Thursday, December 10, 2009

Where Am I?

Lately, I've been struggling....

It all started well before last Sunday when my 5 year old daughter stood on her tippy toes, tilted her head, swayed her shoulders in a shake it senorita motion and said: "Mommy...you don't dress special anymore...that's why Daddy isn't treating you special. When I get older, I'm always going to take care of myself and dress special...so that way...all the boys will always treat me special!"

For a brief moment, I stood speechless and terrified that my daughter has this idea about such a complex topic which could mean so many different things about herself or her view about women in relationship to men at 5! But after talking it out to clarify exactly what she meant, I started to take another look at what's been going on with me lately.

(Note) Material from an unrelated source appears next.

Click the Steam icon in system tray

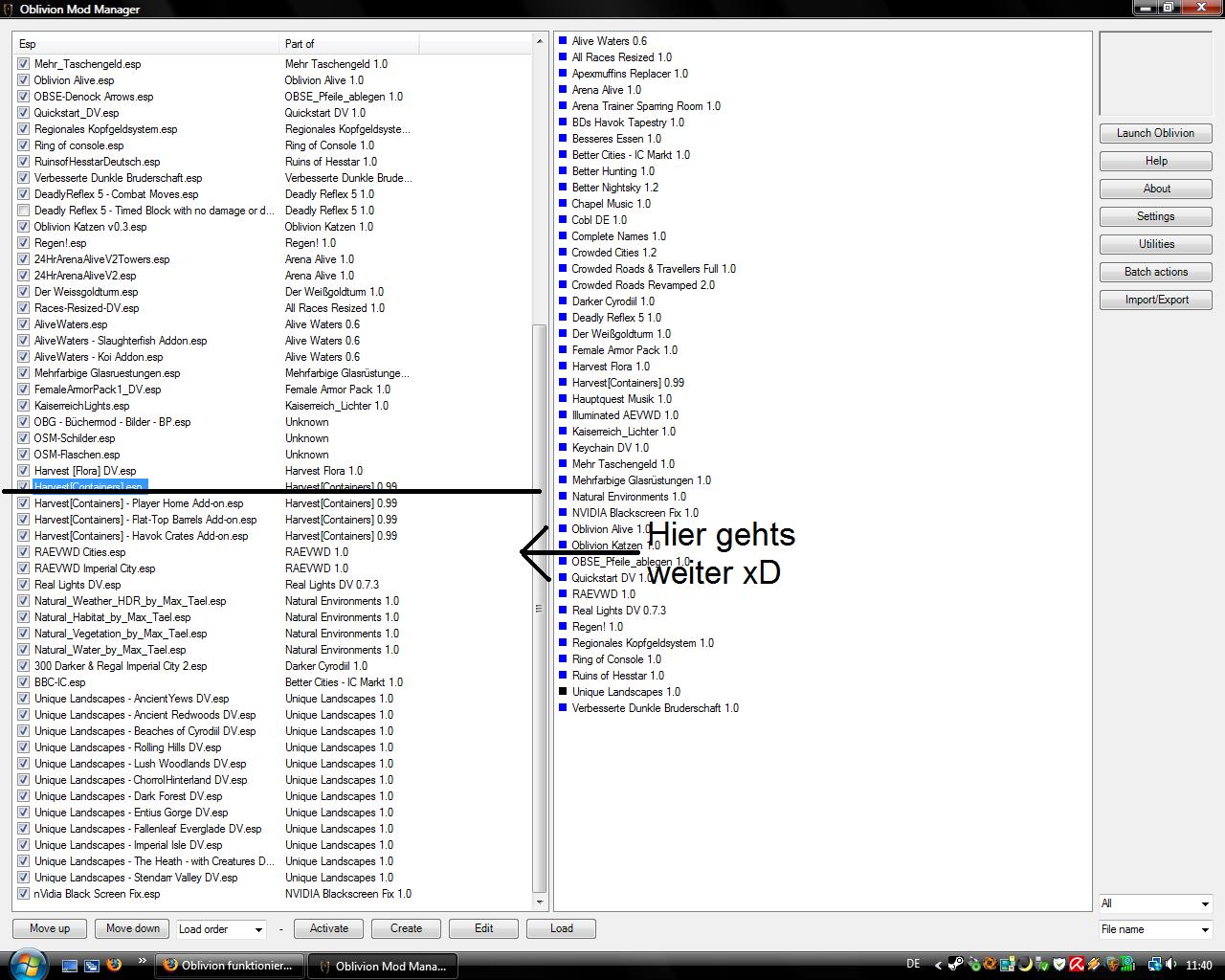click(956, 965)
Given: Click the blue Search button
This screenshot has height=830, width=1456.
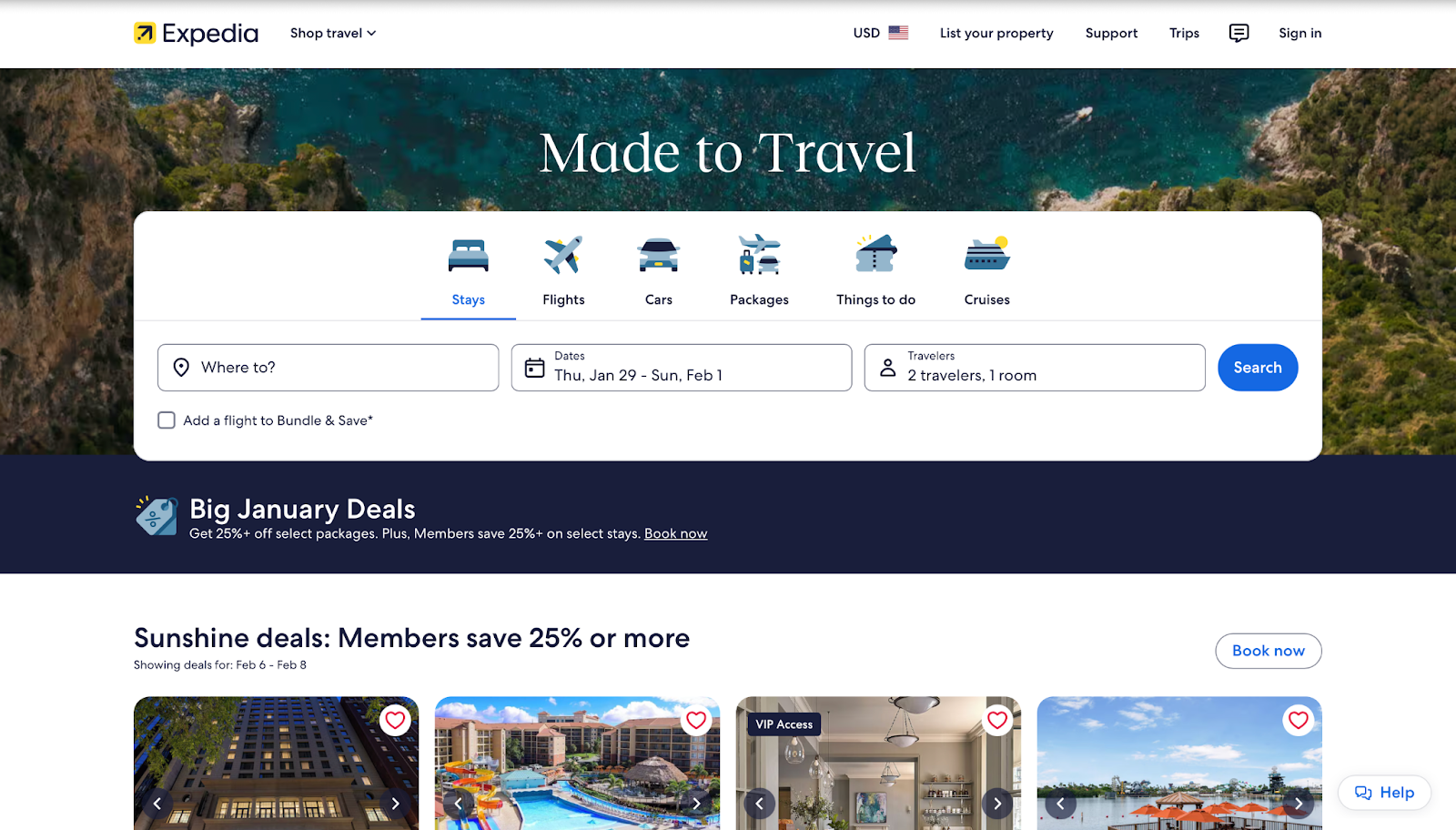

My husband treats me great! He lets me know that he thinks I am beautiful, and says and treats me like he's still attracted to me...so that's not the issue.

I've been seriously struggling to recapture me before staying at home with two children!

I just can't figure it out?

It felt easier with one kid.

A part of it is practicality...

Another comfort...

Another exhaustion...

Another, the kids's schedules...

Another, my husband's work schedule...

Perhaps, I'm making a bigger deal about this than necessary.

With one kid and no stroller, high heels, great handbags, regular hair appointments, time for mani/pedis were readily available and cocktails with friends and clothes that antagonized breast-feeding were a no brainer...

I've got to find the balance...

Balance...where are you?

I've got to get this kid off my boob or clothing that prevents him from pulling them out whenever and wherever he feels like it.

I've got to get out of this rut...

1 comment:

  1. I have gone through this too, and my son just said something to me this morning that still has me bugging, he wanted daddy to take him to school b/c I'm too slow b/c I have a fat stomach! (I'm 7 months pregnant, you know the growth spurt stage)
    Part of growing and evolving into the woman you are is letting go of who you used to be and reinventing yourself, your a brand new woman with bits and pieces of the old you still hanging on a loose string b/c you have not let go or don't want to. It's (the new woman) still new to you and you are still evolving and its a shocker when our family and friends don't understand it and can be a little harsh in their judgement of us. Give yourself time, also it's part of being in your 30's I believe. We go through another transition period. Your still adjusting to being a mom of two and a SAHM, that is a lot all at once. Soon you will feel in your element again and things will be easier to deal with, because the older the child the bigger the issues, Lord help us all through those teenage years. Happy evolving and inventing the new and improved woman!
    - Allow me to reintroduce myself . . . my name is Angela Bush!